Working data -
>>>

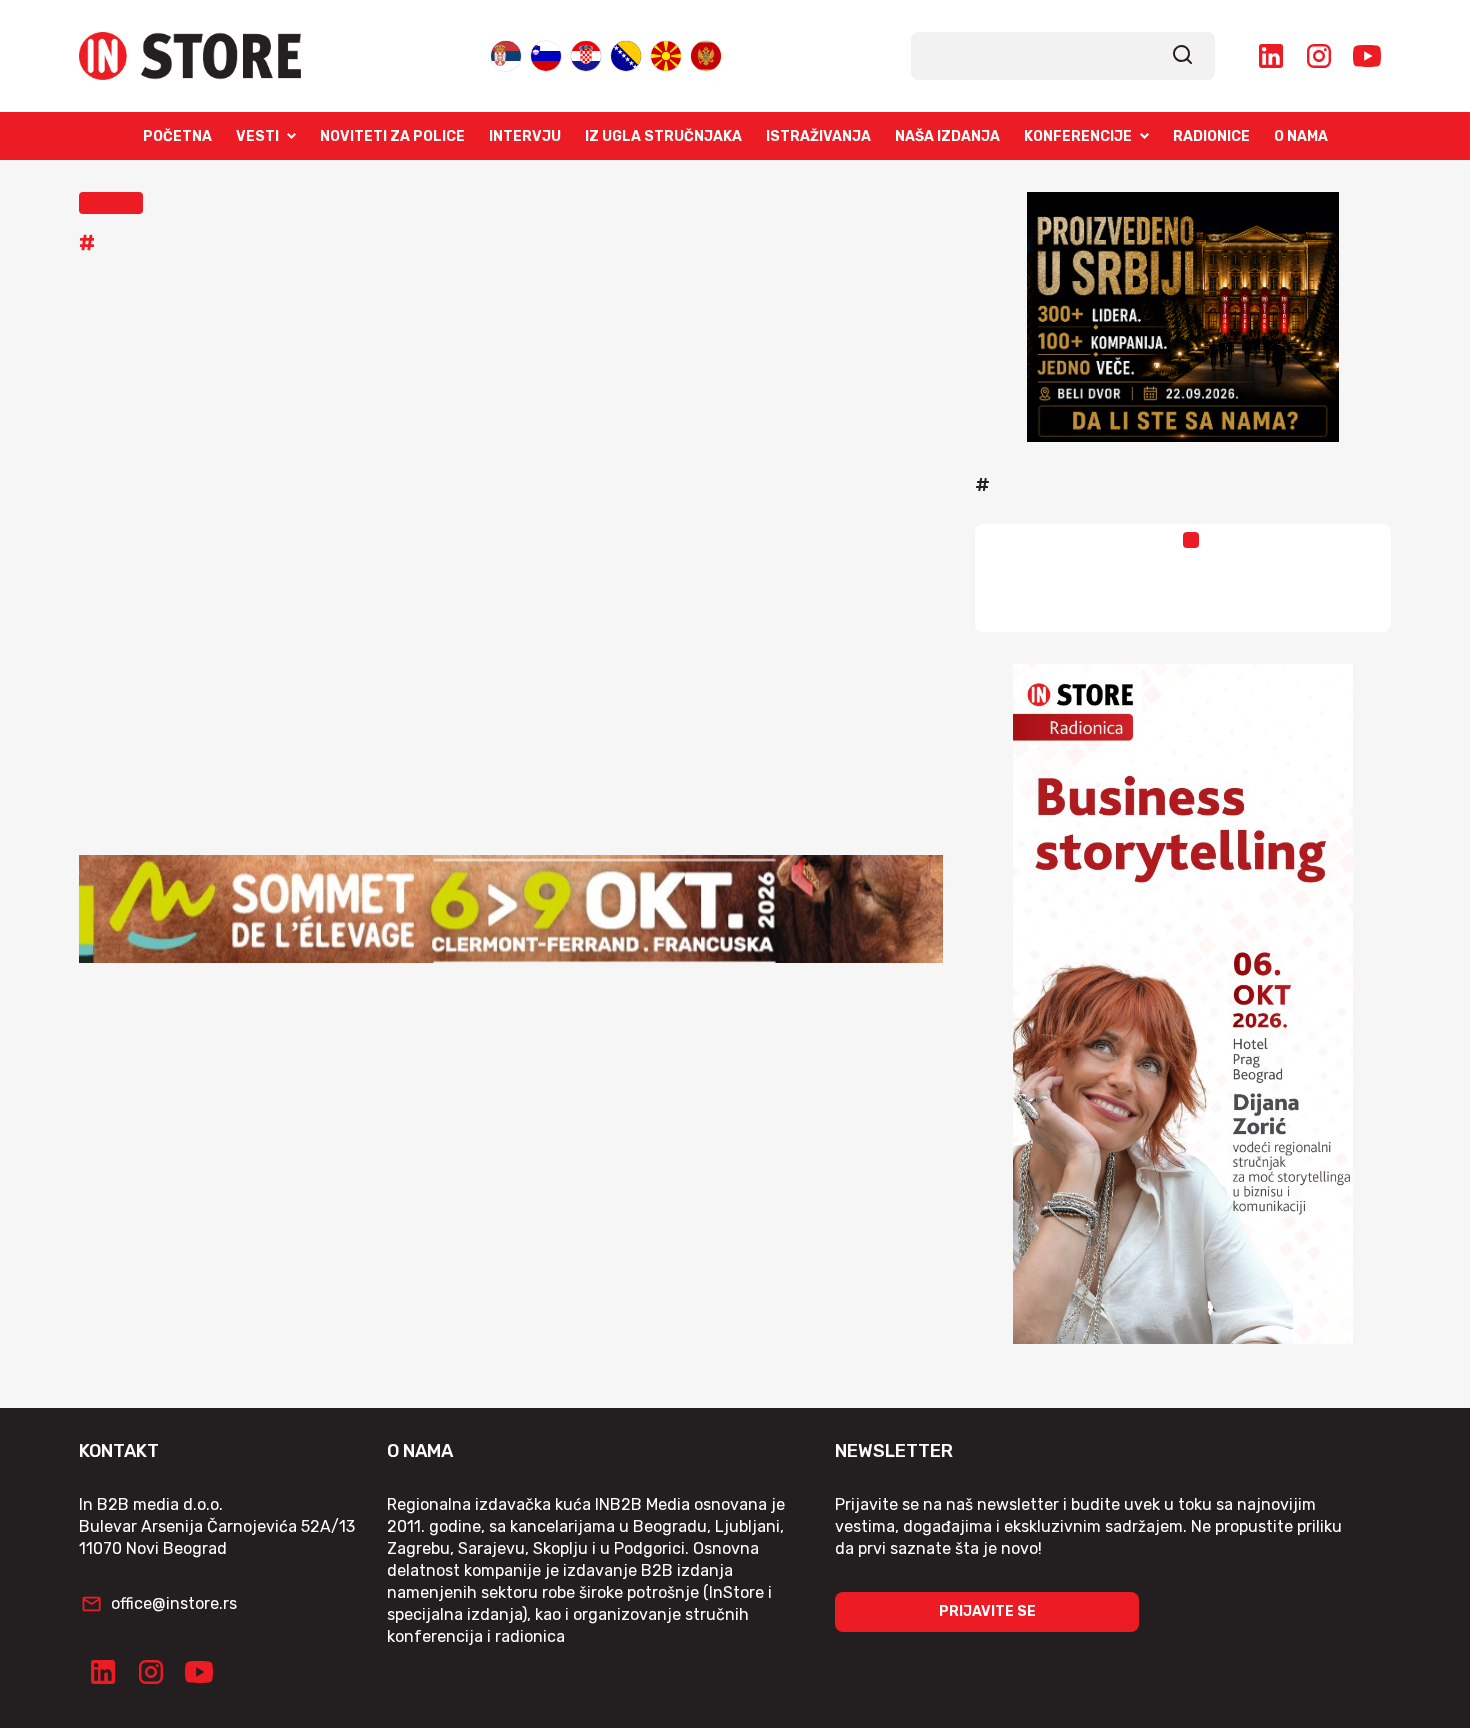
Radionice (1211, 136)
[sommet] (511, 909)
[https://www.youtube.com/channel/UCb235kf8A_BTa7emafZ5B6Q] (1367, 56)
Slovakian (546, 51)
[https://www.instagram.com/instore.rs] (1319, 56)
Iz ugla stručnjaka (663, 136)
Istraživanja (818, 136)
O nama (1301, 136)
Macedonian (666, 51)
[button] (111, 203)
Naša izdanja (947, 136)
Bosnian (626, 51)
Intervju (525, 136)
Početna (177, 136)
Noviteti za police (392, 136)
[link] (1183, 56)
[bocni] (1183, 1004)
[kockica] (1183, 317)
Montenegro (706, 51)
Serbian (506, 51)
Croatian (586, 51)
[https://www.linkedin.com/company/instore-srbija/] (1271, 56)
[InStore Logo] (190, 56)
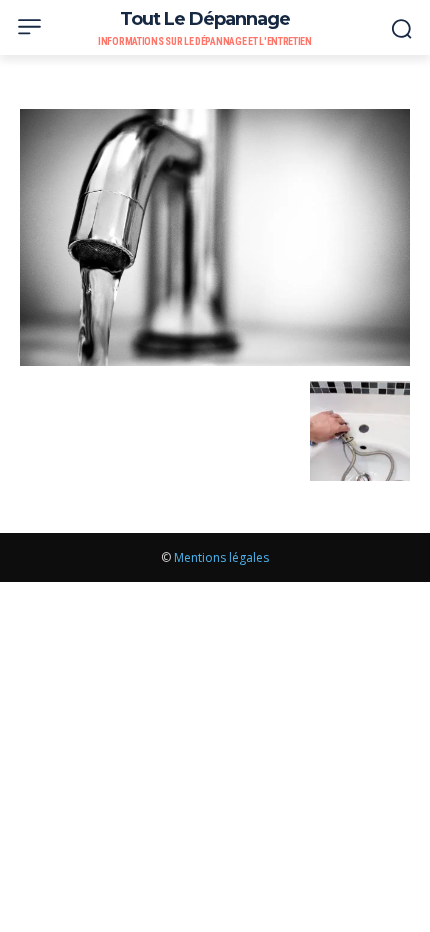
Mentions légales (221, 557)
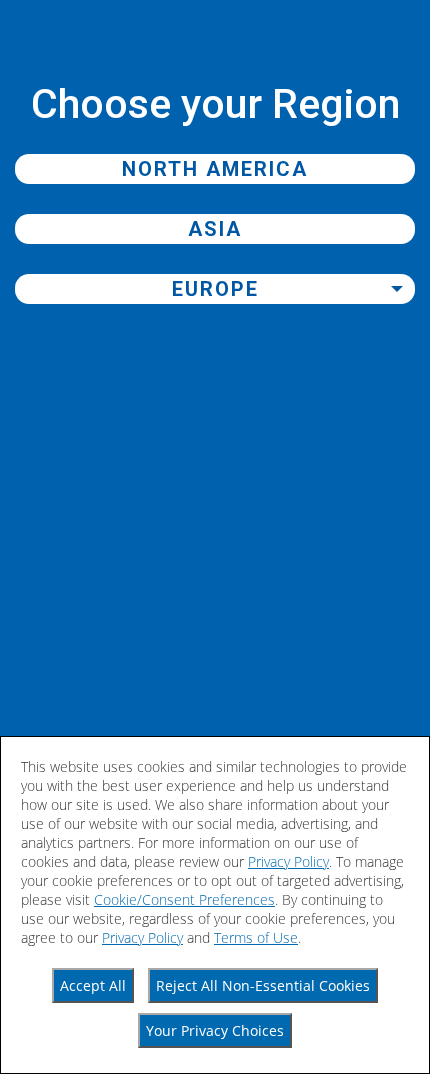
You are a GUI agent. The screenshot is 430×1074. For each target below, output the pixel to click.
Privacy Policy (288, 861)
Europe (215, 289)
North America (215, 169)
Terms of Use (256, 937)
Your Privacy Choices (215, 1030)
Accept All (93, 985)
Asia (215, 229)
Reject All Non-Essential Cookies (263, 985)
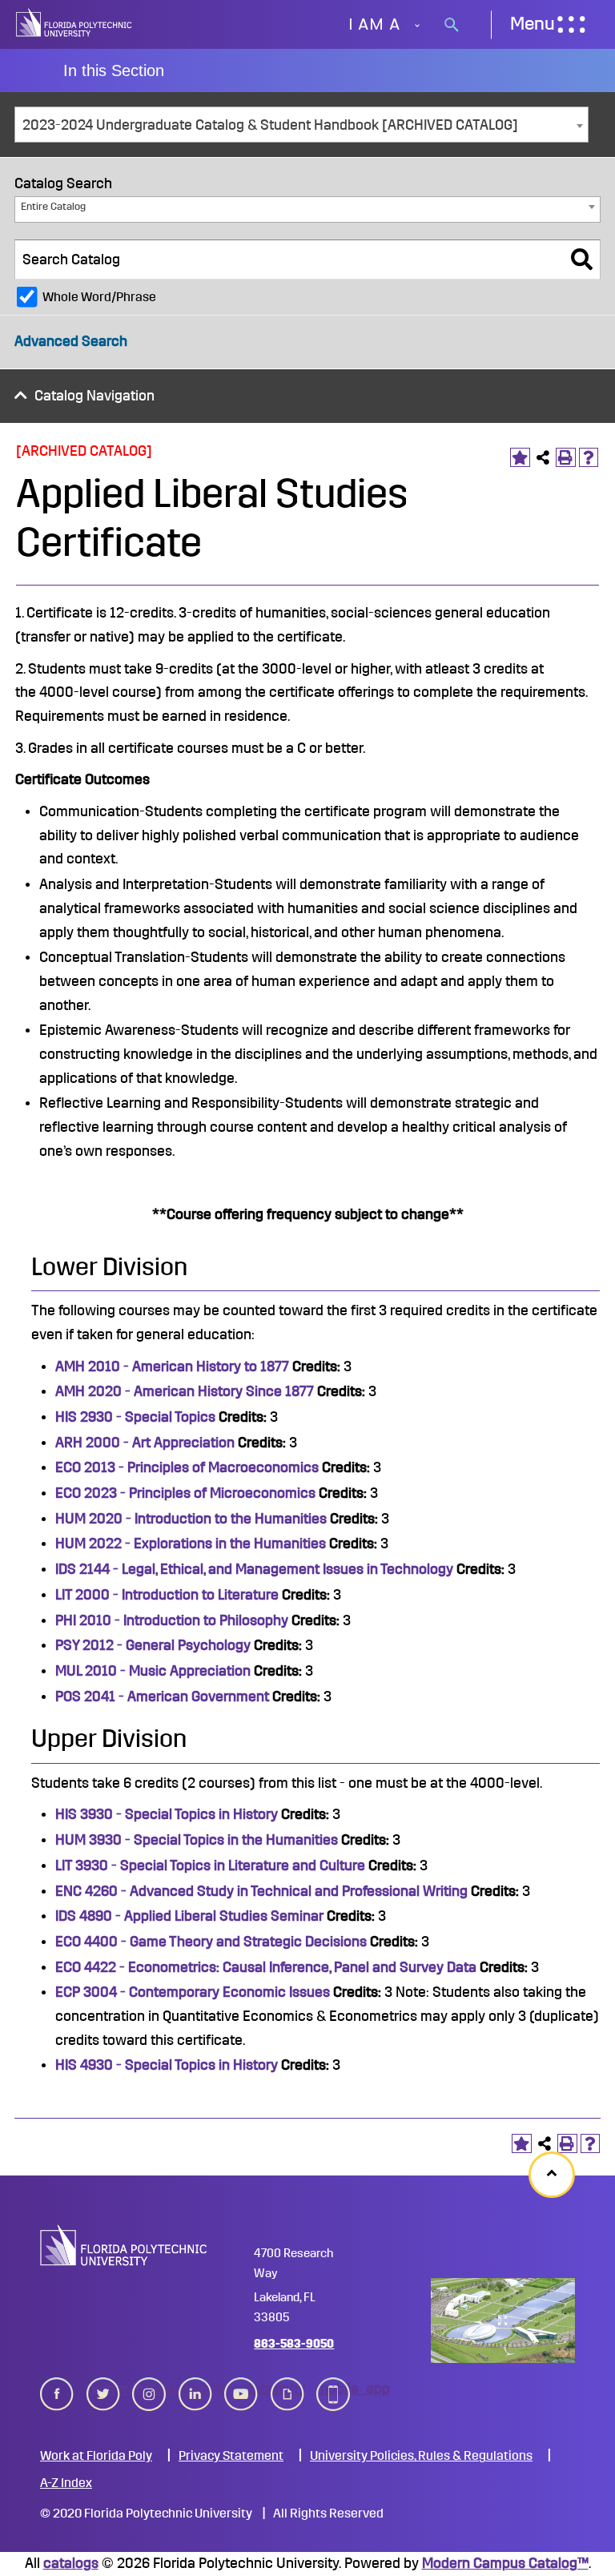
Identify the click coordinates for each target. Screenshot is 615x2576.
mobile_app (333, 2388)
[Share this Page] (543, 458)
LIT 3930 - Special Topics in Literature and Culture (210, 1865)
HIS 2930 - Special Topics (135, 1417)
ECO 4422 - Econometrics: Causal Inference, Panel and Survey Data (265, 1967)
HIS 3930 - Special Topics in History (166, 1814)
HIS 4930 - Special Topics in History (166, 2065)
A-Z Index (66, 2483)
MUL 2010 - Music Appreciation (153, 1671)
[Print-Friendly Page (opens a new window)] (566, 458)
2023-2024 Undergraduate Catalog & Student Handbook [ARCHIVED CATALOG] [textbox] (270, 125)
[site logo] (74, 24)
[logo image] (123, 2245)
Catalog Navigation (94, 395)
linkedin (195, 2388)
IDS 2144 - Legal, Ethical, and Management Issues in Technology (254, 1569)
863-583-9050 (294, 2344)
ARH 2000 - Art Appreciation (145, 1442)
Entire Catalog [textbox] (53, 206)
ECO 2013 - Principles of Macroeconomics (187, 1467)
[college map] (503, 2321)
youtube (241, 2388)
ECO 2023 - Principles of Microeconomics (185, 1493)
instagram (149, 2388)
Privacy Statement (231, 2455)
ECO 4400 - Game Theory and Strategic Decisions (211, 1941)
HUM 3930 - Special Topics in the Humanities (196, 1840)
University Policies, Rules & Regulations (421, 2455)
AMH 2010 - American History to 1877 (172, 1366)
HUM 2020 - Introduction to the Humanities (191, 1518)
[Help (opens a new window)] (589, 458)
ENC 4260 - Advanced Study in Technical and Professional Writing (261, 1891)
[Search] (582, 259)
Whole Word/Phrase (99, 297)
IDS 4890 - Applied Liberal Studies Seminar (189, 1916)
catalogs (70, 2563)
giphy (287, 2388)
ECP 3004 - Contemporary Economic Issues (192, 1992)
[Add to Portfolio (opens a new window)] (520, 458)
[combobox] (301, 125)
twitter (103, 2388)
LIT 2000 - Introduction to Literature (167, 1595)
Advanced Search (70, 341)
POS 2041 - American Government (162, 1696)
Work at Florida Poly (96, 2455)
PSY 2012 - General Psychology (153, 1645)
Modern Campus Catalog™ (505, 2563)
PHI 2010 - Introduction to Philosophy (171, 1620)
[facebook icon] (57, 2394)
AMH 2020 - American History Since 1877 (184, 1391)
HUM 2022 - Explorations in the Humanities (190, 1543)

<<<

Prompt - Using the data above, extract exactly the lines from the one that holds "ECO 2023 - Principles" to the one that holds "AMH 2010 - American", both ends included, and no others.

Output for this exercise -
ECO 2023 - Principles of Microeconomics (185, 1493)
instagram (149, 2388)
Privacy Statement (231, 2455)
ECO 4400 - Game Theory and Strategic Decisions (211, 1941)
HUM 3930 - Special Topics in the Humanities (196, 1840)
University Policies, Rules & Regulations (421, 2455)
AMH 2010 - American History to 1877 (172, 1366)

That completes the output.